Contrairement aux idées reçues, le syndrome d'épuisement professionnel - plus communément appelé "burn-out" - ne se manifeste pas du jour au lendemain. C'est souvent par un ensemble de petits symptômes physiques, psychiques et comportementaux non spécifiques, qu'il fait insidieusement son apparition dans la vie des soignants : « Lorsque l'on finit effectivement par craquer, on se rend souvent compte que le malaise était présent depuis longtemps déjà », poursuit Pierre Canoui.

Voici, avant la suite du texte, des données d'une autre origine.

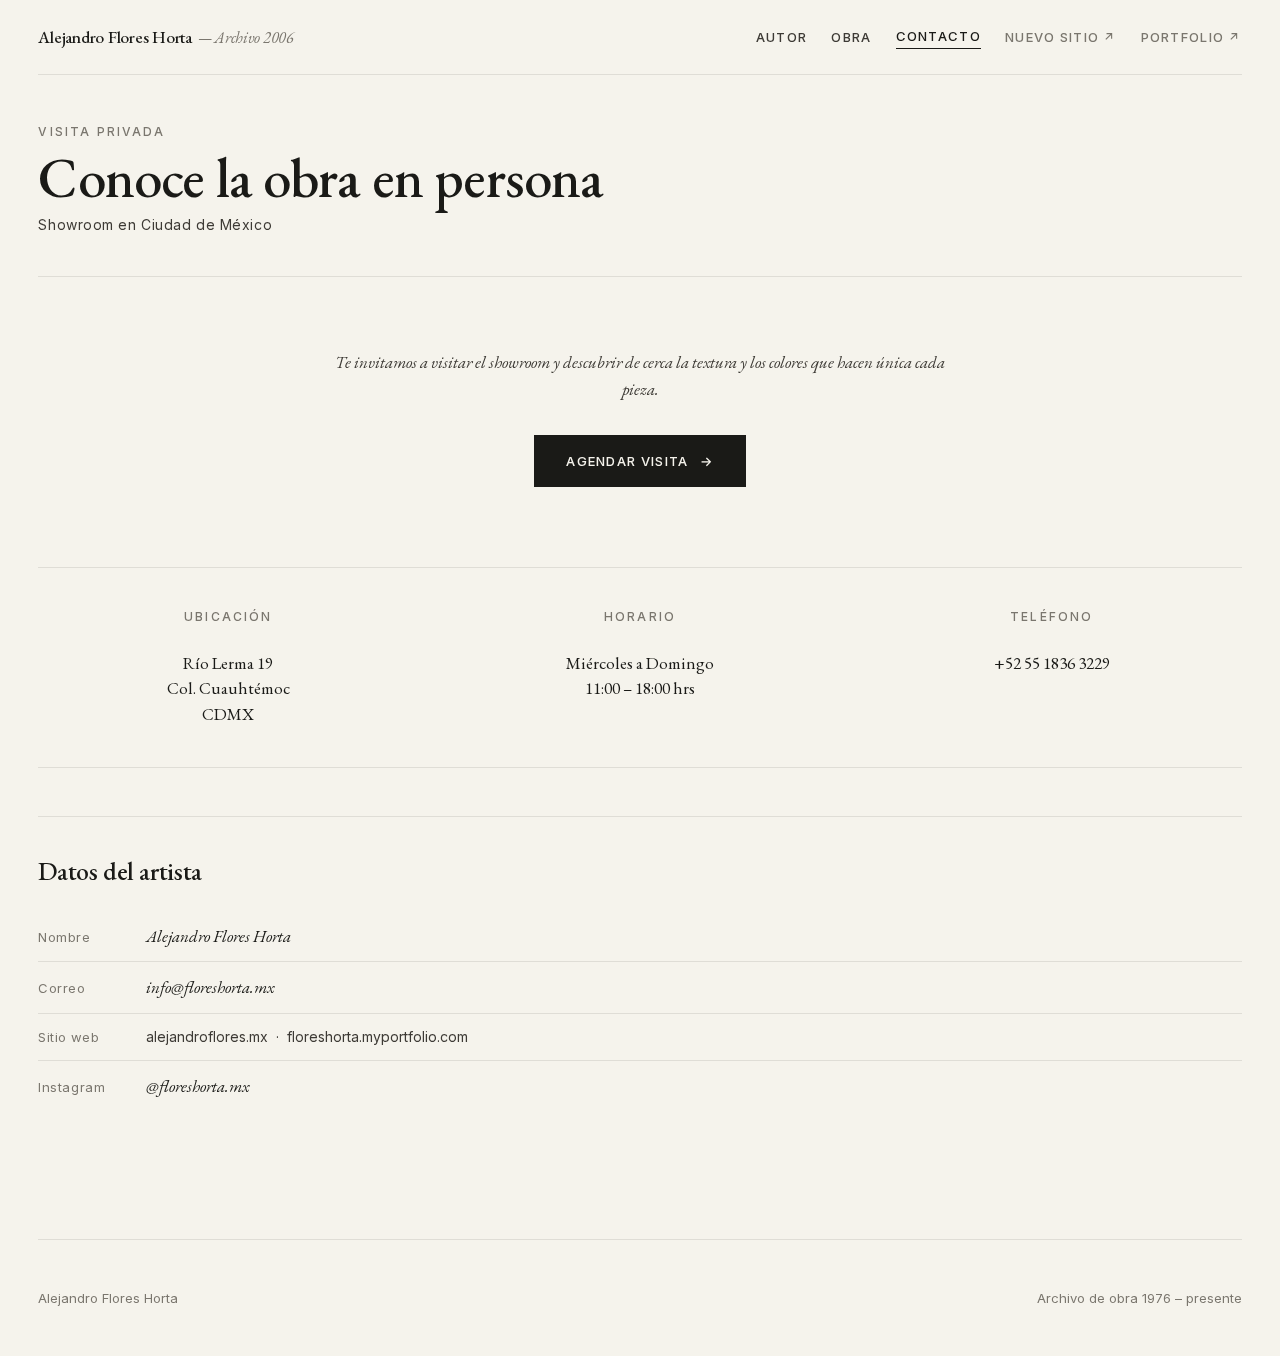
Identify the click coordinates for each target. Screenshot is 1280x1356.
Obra (851, 37)
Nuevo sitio (1052, 37)
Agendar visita (640, 461)
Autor (782, 37)
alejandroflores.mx (207, 1036)
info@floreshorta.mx (210, 987)
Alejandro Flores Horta (166, 37)
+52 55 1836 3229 (1052, 663)
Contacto (938, 36)
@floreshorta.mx (197, 1086)
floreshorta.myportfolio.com (377, 1036)
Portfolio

C'est dans les années 1970, aux États-Unis, que des soignants exerçant auprès de toxicomanes ont commencé à utiliser ce terme, issu de l'aérospatiale, dans leur environnement professionnel. Ils exprimaient par là le sentiment que leurs ressources internes s'étaient consumées, et qu'ils n'avaient plus l'énergie de s'occuper des patients difficiles, telle une fusée qui, après avoir brûlé tout son carburant, menacerait d'exploser. Un phénomène formalisé ensuite par des psychologues comme Herbert Freudenberger, pour désigner une impression de fatigue morale spécifique à la relation d'aide, et dépassant le simple stress professionnel.

DÉSHUMANISATION

Première manifestation concrète du syndrome d'épuisement professionnel : l'assèchement émotionnel. Le soignant a le sentiment d'être "vidé", aussi bien sur le plan physique que psychique, par les relations qu'il entretient avec ses patients et ses collègues. Crises de larmes, irritabilité, colère : le seuil de saturation émotionnelle est atteint et le soignant devient incapable de donner. Cela aboutit progressivement à une déshumanisation de la relation à l'autre.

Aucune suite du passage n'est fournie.